• **EXERCISE TASK 1**: Print the section of the case note on the winding-up petitions between "The petition against" and "13 June 2019.", inclusive.
• **EXERCISE TASK 2**: Write what comes next in the case note on the winding-up petitions, starting after its final sentence.

* Start ARTICLE *

The Secretary of State’s case against CCE and PMC was based solely on the proposition that their winding up was warranted because there was a ‘lack of transparency’ regarding the sums that it has received. Specifically, it was said that they were unable to explain the legal basis upon which CCE was entitled to the sums that had been received, or how the various sums had been calculated or ascertained, or which particular investment by which introduced client had resulted in the making of the relevant payments, and on what basis.
The petition against Haoma was similarly based on an alleged lack of transparency and also on the basis that Haoma had failed to file its accounts for the year ended 30 June 2018 and its confirmation statement for the period to 13 June 2019.
CCE and PMC each denied that there had been lack of transparency. Haoma did not respond despite having been duly served with the petition.
In considering how s 124A should be applied, HHJ Cawson QC (sitting as a High Court judge) relied upon the principles set out by Norris J in The Secretary of State for Business Innovation and Skills v PAG Management Service Ltd  EWHC 2404 (Ch) (PAG I), as approved by the Court of Appeal in The Secretary of State for Business, Energy and Industrial Strategy v PAG Asset Preservation Ltd  EWCA Civ 1017 (PAG II). In particular, he noted that a company could be wound up under this section if its business was inherently objectionable because its activities were contrary to a clearly identified public interest. As Asplin LJ had highlighted in PAG II, the application of s 124A required the court to carry out a balancing exercise, which involved weighing the factors that pointed to it being just and equitable to wind up the company against those which pointed away from that conclusion. However, while Asplin LJ had suggested that an essential element of the winding up petition would be missing if there was no evidence of harm to the public, HHJ Cawson QC did not consider that this required a specific harm to be shown and noted that conduct which did not cause specific harm to the public “might, in an appropriate case, found the basis for a winding up petition in the public interest if the Secretary of State can properly identify some public interest that would be promoted by the winding up of the company“. This aspect is discussed further below.
Applying these principles to the case before him, HHJ Cawson QC found that, although a company’s obligation to explain transactions was prescribed by certain statutory provisions such as s 386 CA 2006 relating to company accounts, and that a company might reasonably be expected to co-operate with an investigation such as one under s 447 CA 1985, there was no freestanding requirement or obligation for the company to explain transactions.

* End ARTICLE *
* Start GIVEN MATERIAL *

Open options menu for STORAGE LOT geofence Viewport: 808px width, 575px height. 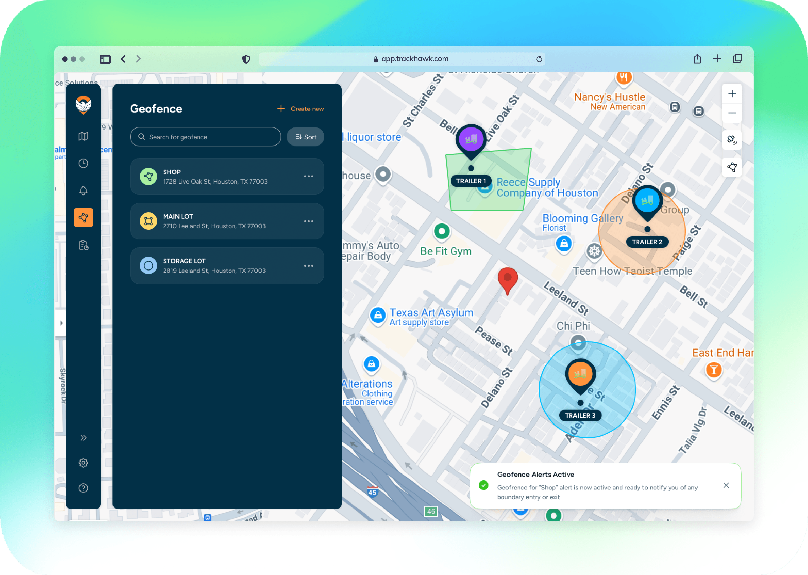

* End GIVEN MATERIAL *

• **EXERCISE RESPONSE 1**:
The petition against Haoma was similarly based on an alleged lack of transparency and also on the basis that Haoma had failed to file its accounts for the year ended 30 June 2018 and its confirmation statement for the period to 13 June 2019.

• **EXERCISE RESPONSE 2**:
However, there might be certain circumstances in which a failure to explain could in itself be indicative of the company operating in an illegal or inherently objectionable way, such as where there was a legitimate concern that monies received by a company might represent the proceeds of crime or money laundering absent a cogent explanation. In those circumstances, failure by the company to provide sufficient explanation could, in appropriate cases, be taken to indicate that the company’s affairs had been conducted in an inherently objectionable way “on the basis that persons acting with propriety and honesty might have been expected to provide an explanation that would have dispelled the concerns“. The same principle would apply not just to monies received that might be taken to be the proceeds of crime or money-laundering, but also where the legitimate concerns related to other “nefarious or potentially nefarious activity”.
On the facts, however, the judge did not consider that there was anything in relation to the conduct of CCE or PMC that pointed to any lack of honesty or inherent impropriety. In particular, Mr Howells had provided a consistent explanation as to the circumstances and basis upon which CCE received back-end payments from Haoma and it was not uncommon for commissions of this kind to be paid by investment companies, and the Secretary of State had not suggested to the contrary, or that there was anything inherently objectionable in the practice of investment companies paying commissions to introducers.
Based on the totality of evidence, the judge was therefore unable to conclude that the affairs of either CCE or PMC had been conducted in an inherently objectionable way and he declined to make a winding up order in relation to either company on the grounds of public interest.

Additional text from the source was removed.